A point about manufacturer and retailer crossovers. A common view is that each will increasingly encroach on the other’s turf. This has happened in the past – lease operators in department stores came out of manufacturing backgrounds, and what better example of retailer cum manufacturer than Zale. Recently, Jan Bell became a retailer, taking over full responsibility for operating jewelry departments in Sam’s Wholesale Clubs. The relationship between retailers and suppliers resembles a web more than a vertical structure, and there is little reason to think that this will change in the midst of the present surge in all industries to delayer and decentralize.

If we can be assured of anything, it’s that we are in for much experimentation. The result will not be jewelers’ operations as we know them today.

Ben Janowski Janos Consultants New York, N.Y.
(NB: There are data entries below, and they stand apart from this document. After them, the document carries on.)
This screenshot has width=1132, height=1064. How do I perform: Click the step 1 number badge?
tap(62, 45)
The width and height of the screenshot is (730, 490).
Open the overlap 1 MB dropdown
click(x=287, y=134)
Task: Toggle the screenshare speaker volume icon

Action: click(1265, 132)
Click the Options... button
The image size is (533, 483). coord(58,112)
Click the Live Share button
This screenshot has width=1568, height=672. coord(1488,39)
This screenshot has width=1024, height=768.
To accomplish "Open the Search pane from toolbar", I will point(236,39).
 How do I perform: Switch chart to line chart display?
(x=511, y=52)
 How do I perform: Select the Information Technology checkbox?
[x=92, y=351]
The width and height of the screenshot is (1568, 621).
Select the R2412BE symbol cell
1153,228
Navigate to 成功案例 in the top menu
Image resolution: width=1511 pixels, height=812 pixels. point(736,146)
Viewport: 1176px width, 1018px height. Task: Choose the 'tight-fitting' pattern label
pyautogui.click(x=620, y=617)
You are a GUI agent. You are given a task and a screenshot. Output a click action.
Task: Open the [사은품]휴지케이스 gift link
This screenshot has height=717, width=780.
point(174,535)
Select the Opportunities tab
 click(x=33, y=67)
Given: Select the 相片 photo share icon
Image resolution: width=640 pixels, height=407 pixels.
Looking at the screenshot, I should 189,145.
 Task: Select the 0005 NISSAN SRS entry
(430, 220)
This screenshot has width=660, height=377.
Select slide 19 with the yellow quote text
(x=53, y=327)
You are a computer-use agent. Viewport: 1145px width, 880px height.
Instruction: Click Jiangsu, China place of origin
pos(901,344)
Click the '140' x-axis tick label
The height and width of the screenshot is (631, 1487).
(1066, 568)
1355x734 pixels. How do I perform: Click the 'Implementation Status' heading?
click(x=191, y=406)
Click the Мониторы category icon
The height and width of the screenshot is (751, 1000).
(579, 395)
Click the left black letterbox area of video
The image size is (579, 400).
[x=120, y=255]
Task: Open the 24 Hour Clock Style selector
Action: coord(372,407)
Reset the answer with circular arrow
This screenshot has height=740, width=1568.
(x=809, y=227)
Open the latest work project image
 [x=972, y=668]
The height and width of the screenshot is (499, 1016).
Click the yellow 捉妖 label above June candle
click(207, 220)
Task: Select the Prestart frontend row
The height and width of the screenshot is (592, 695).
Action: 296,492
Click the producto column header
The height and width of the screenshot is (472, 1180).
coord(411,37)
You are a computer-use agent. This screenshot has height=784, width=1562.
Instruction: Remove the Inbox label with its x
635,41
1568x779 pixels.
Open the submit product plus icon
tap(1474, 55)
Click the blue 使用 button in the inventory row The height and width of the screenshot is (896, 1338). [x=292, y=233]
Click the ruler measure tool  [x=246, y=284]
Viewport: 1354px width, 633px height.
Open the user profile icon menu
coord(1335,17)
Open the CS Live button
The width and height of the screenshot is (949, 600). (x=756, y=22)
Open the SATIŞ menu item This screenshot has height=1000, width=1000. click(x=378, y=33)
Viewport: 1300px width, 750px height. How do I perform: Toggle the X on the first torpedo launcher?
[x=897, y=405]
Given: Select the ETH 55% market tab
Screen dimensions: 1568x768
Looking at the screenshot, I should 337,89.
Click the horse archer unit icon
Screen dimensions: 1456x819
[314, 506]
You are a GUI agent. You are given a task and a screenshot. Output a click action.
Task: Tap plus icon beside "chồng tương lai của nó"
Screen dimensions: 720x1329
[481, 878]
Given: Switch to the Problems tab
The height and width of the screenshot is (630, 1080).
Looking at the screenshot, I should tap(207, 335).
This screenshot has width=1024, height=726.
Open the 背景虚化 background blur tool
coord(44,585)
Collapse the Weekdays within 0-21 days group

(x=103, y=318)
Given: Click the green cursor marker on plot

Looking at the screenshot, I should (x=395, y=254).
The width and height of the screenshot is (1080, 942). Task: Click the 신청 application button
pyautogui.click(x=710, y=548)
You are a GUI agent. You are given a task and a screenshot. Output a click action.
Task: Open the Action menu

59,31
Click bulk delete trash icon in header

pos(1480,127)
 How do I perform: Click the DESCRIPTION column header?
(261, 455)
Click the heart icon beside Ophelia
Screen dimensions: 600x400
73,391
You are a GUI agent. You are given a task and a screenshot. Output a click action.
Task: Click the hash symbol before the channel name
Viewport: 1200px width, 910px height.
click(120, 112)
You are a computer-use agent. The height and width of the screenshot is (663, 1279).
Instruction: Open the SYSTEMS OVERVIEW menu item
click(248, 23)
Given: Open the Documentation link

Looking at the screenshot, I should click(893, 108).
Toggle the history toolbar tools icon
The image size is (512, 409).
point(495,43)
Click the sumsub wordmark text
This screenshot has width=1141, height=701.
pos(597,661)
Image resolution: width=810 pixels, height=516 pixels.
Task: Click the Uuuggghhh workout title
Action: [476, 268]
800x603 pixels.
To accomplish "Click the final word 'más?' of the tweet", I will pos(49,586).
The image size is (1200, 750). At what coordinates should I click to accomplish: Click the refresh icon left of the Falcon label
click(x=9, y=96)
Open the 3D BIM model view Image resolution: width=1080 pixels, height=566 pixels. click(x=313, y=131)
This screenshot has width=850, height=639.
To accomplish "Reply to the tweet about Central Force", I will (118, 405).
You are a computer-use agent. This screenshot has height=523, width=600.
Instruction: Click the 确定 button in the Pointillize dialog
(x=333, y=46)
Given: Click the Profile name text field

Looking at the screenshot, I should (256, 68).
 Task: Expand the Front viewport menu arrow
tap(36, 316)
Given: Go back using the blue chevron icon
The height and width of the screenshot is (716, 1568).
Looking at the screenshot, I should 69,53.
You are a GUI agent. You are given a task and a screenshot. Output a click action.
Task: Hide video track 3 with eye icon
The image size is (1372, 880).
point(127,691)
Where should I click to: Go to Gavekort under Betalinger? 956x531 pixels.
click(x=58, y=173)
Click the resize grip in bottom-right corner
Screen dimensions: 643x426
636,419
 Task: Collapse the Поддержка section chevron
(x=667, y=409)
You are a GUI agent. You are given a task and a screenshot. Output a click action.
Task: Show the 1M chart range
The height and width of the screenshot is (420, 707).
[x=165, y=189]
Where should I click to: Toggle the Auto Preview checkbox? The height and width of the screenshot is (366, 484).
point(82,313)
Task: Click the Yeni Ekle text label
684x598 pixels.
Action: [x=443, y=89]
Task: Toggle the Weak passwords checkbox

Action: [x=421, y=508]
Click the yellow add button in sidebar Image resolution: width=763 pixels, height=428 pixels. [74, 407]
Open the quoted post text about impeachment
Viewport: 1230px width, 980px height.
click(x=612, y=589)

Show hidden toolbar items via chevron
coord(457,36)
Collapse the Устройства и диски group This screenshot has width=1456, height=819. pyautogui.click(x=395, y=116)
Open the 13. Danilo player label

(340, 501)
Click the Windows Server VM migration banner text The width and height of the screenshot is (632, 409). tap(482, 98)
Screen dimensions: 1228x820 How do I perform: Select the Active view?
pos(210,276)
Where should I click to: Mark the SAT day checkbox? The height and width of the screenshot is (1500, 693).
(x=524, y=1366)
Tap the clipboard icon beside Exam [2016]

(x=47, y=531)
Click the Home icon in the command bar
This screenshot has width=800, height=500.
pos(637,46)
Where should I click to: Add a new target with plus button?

I was amused recently to see that Jewelers of America is launching a new “image campaign” to alert the public to the professionalism of its members.

For a number of years, I have tried to go through the proper channels with regard to JA members who continually deep discount or advertise “wholesale to the public.” Finally I said, “Enough is enough,” and advised Alan Leopold at JA that due to JA’s weak response to my complaints, our store would not, and did not, renew our membership for 1995. It seemed so hypocritical to me that JA would launch a “truth in pricing” campaign when it wasn’t really interested in policing its own membership.

I would suggest that JA look at healing itself and kicking out the bad apples; there are quite a few. Mabe then it wouldn’t have to waste money on an “image campaign.”

Gary Youngblood Ames Silversmithing Inc. Ames, Iowa


Ours is a small manufacturing jewelry company. For education purposes, our company would benefit greatly from videotapes of topics presented at the JCK Show in Las Vegas. We’ve been told, however, that as of yet no plans have been made to tape the sessions.

We are writing to suggest the idea to you. Our company is more than willing to pay for the tapes. Possibly this could be an added selling feature for the show, as there are probably lots of companies that would want videos or audios.

Please consider this idea for the June 1995 show or for future shows. Many thanks for all you can do.

H. Robert Sandler Desginer Jewels Inc. Houston, Tex.

We have received a number of similar requests but technical problems of creating videos of the various presentations make the project so costly that the price of the tapes would be unreasonably high. – The editors.


I read with interest the letter from Daniel D. Herman of Jabel Inc. (December 1994 JCK, page 26), since I am familiar with the jeweler referred to in the lawsuit.

I have had many professional and personal interactions with the referenced individual and have found him to be one of the most ethical businessman I have ever had the pleasure of doing business.

Without arguing the relative merits of the case, suffice to say that the jeweler in question continues to enjoy unprecedented growth and the respect of his peers.

I hope this offers a different perspective on the issue.

Joseph S. Romano President & CEO Scull and Company Inc. Union City, N.J.